Every line from the one containing "POLITICA INTEGRATA (33, 2358)" to the one containing "Labellisation des espaces (442, 50)" in the records below, both included, must be set down exactly, and no other line.
[Records for the task]
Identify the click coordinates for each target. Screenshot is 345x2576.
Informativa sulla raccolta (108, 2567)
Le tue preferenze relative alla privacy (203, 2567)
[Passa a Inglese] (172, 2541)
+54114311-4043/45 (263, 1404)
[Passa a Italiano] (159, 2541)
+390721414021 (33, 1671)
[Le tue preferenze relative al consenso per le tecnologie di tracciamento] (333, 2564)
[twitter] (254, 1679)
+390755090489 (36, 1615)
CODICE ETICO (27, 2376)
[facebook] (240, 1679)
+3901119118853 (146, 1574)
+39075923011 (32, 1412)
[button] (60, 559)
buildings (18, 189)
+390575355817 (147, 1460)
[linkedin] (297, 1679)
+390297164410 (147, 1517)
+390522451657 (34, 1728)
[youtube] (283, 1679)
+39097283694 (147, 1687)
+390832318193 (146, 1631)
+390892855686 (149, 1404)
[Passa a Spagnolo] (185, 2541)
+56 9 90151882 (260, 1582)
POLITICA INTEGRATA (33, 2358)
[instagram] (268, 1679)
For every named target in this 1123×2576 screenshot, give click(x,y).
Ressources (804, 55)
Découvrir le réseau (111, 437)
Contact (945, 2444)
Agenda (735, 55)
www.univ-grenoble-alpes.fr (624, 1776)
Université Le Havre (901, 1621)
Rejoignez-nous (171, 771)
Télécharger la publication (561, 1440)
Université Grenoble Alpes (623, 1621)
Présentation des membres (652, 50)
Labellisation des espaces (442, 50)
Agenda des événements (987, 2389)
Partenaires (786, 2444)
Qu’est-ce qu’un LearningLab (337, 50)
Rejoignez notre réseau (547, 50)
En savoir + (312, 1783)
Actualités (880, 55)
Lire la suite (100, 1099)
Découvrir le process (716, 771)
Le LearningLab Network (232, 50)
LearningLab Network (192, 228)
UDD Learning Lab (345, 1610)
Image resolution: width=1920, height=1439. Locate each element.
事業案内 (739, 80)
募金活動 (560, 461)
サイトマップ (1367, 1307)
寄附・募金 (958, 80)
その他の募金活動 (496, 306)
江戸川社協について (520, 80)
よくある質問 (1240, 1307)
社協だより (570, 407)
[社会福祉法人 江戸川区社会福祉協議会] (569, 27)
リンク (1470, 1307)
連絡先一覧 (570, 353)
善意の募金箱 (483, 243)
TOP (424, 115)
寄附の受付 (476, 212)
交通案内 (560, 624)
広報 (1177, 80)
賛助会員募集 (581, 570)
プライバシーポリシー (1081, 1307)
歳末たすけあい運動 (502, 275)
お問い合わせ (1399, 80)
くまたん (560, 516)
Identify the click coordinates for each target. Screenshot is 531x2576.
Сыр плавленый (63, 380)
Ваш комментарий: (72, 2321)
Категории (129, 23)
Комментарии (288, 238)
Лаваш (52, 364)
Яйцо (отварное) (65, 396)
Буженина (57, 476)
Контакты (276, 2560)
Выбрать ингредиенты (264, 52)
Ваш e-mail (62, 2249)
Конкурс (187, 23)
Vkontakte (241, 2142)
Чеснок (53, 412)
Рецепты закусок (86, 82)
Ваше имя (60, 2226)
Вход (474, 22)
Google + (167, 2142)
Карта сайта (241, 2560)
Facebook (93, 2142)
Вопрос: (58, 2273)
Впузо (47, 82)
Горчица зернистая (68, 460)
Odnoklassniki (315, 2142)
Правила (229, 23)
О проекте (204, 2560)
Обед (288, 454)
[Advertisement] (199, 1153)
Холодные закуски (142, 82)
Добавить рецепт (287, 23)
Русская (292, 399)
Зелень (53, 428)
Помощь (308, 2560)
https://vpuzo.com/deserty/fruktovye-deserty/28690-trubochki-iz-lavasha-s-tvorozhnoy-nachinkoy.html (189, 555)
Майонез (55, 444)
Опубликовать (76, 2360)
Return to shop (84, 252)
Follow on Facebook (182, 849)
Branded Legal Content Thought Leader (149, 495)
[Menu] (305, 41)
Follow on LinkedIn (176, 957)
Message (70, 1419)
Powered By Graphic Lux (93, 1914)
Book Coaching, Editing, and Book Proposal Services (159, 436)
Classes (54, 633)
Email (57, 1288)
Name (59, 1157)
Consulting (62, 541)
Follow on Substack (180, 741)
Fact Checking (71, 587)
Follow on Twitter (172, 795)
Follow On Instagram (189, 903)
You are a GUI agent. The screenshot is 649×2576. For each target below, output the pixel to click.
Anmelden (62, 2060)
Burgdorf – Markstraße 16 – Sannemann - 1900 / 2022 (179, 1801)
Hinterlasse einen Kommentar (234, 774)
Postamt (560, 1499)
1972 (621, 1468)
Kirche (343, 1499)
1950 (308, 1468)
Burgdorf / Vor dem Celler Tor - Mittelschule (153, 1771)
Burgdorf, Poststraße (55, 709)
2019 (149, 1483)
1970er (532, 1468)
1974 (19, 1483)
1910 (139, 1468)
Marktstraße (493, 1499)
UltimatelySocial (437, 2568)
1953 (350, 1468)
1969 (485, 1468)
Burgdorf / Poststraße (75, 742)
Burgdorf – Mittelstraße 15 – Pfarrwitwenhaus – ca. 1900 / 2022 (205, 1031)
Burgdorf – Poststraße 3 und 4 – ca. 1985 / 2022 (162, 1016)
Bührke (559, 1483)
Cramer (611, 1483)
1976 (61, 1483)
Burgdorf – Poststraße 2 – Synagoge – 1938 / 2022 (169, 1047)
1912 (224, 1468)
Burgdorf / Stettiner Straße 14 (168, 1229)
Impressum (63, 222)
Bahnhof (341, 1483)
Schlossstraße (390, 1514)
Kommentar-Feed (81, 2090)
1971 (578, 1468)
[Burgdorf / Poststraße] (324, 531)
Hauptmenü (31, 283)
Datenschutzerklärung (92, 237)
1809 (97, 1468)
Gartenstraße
[/Records for the task]
### Written answer:
POLITICA INTEGRATA (33, 2358)
[instagram] (268, 1679)
For every named target in this 1123×2576 screenshot, give click(x,y).
Ressources (804, 55)
Découvrir le réseau (111, 437)
Contact (945, 2444)
Agenda (735, 55)
www.univ-grenoble-alpes.fr (624, 1776)
Université Le Havre (901, 1621)
Rejoignez-nous (171, 771)
Télécharger la publication (561, 1440)
Université Grenoble Alpes (623, 1621)
Présentation des membres (652, 50)
Labellisation des espaces (442, 50)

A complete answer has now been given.